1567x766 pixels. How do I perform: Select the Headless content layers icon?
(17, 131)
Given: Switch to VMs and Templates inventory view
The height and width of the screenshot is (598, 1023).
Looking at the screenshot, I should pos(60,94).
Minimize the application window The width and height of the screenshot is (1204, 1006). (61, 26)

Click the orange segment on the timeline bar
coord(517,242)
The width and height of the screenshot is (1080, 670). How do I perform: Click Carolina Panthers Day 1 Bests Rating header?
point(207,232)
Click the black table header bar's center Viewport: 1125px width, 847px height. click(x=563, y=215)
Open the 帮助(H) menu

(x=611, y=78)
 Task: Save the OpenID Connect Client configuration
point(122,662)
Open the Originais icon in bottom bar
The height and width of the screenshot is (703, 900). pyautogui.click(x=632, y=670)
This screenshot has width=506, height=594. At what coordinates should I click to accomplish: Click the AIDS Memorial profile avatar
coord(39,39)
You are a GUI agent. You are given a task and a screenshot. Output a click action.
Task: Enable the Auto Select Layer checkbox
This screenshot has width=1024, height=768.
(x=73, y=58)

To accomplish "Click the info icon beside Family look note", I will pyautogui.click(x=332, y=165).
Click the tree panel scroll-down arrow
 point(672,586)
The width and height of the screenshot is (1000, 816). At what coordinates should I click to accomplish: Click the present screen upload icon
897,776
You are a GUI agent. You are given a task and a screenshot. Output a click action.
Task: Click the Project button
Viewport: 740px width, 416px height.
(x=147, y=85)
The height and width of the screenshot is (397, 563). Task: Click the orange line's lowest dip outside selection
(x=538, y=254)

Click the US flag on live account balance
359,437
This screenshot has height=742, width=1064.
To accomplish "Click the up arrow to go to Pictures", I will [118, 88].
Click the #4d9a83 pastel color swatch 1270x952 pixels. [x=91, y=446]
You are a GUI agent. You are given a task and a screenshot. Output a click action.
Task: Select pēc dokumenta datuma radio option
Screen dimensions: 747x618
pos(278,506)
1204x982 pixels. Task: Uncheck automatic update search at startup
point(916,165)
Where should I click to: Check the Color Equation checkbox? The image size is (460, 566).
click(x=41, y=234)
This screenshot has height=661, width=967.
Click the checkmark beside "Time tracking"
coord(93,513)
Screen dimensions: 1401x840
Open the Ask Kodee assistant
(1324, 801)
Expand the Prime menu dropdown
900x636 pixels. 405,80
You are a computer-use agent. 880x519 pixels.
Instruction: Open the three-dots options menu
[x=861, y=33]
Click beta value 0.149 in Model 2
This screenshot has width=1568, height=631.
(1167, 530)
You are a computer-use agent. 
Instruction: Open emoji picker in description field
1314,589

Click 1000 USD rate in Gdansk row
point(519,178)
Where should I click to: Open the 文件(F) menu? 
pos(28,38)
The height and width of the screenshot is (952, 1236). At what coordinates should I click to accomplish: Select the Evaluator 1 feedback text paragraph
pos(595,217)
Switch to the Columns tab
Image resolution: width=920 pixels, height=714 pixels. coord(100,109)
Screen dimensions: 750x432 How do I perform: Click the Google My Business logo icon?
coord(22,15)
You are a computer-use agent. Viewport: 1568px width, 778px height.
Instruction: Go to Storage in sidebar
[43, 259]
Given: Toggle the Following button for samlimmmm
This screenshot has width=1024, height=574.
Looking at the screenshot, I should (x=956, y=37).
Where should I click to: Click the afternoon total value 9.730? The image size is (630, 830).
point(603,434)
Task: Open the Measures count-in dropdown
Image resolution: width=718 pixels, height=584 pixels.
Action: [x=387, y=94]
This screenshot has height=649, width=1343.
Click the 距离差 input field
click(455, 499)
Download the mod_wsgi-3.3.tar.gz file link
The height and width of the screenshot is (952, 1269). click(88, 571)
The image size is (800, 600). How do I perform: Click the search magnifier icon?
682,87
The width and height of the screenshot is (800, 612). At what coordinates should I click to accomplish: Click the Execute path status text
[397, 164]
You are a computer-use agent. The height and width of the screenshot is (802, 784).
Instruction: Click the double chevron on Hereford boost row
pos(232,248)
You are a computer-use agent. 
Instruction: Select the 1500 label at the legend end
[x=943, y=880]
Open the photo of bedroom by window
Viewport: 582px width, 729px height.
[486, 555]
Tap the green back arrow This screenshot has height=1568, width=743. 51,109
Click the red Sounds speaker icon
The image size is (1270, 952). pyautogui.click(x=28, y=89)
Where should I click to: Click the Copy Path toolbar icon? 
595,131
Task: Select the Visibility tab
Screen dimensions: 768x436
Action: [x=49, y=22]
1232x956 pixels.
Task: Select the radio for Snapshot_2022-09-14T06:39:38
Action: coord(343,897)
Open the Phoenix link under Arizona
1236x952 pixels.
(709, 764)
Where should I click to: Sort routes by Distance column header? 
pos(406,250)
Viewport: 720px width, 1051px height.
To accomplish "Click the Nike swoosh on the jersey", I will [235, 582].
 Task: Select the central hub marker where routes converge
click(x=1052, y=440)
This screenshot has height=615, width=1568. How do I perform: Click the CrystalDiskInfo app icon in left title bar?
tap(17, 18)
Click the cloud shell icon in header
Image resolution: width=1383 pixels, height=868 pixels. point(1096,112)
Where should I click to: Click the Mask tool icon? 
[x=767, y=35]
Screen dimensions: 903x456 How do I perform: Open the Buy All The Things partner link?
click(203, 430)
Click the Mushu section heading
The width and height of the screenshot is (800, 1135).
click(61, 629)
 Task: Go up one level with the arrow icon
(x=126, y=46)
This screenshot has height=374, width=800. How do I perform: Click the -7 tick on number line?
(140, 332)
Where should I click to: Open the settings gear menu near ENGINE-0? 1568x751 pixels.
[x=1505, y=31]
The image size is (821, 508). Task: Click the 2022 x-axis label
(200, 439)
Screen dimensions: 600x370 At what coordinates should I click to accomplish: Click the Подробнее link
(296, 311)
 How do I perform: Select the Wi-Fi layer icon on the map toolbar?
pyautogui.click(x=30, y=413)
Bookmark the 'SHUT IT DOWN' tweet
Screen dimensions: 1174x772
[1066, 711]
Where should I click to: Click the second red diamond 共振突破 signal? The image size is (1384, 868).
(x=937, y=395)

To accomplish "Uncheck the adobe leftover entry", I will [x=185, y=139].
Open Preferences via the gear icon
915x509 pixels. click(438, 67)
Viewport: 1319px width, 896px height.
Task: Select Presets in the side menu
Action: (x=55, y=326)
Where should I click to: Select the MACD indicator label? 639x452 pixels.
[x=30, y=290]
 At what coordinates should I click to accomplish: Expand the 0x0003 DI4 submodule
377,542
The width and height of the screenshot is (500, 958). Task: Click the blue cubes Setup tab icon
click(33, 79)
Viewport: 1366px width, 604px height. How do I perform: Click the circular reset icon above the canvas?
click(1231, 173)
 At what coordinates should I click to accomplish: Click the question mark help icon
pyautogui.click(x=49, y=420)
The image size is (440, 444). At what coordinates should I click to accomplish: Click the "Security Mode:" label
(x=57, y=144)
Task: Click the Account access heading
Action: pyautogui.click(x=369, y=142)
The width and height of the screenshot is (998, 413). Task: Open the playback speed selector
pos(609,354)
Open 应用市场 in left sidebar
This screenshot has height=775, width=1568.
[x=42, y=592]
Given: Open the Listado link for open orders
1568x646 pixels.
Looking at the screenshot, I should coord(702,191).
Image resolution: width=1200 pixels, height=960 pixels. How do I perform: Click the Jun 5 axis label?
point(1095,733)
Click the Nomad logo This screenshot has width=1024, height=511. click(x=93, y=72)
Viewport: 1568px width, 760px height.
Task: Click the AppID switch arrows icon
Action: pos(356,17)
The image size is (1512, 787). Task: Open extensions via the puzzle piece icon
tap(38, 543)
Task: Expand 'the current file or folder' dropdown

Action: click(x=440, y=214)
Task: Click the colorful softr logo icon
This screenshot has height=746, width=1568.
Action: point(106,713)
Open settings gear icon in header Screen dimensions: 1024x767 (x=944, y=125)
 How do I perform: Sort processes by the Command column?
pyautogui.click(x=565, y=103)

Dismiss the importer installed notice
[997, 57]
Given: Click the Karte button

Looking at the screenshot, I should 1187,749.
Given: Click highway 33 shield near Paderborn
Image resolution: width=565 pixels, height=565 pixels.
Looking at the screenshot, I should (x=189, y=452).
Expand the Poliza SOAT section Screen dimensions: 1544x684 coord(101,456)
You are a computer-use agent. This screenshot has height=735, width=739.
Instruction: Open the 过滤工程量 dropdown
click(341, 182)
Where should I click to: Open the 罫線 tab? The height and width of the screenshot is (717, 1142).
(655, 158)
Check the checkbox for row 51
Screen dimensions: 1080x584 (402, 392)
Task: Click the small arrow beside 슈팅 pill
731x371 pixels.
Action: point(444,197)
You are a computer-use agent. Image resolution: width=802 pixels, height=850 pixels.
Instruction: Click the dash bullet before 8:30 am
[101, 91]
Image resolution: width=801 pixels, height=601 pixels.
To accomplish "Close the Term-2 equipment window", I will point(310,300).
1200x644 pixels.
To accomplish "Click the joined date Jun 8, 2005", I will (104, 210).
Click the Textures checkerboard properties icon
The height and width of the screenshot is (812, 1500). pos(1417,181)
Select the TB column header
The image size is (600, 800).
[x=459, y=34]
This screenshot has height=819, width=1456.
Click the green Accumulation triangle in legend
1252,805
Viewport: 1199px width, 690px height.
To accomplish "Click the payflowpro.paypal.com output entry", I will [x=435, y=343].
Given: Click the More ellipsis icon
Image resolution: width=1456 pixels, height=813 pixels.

::::::

Copy the records from the line with "Task: Open the Measures count-in dropdown" up to and including the line with "click(455, 499)", changing "input field" to "text box" and leaving everything else the same.

Task: Open the Measures count-in dropdown
Image resolution: width=718 pixels, height=584 pixels.
Action: [x=387, y=94]
This screenshot has height=649, width=1343.
Click the 距离差 text box
click(455, 499)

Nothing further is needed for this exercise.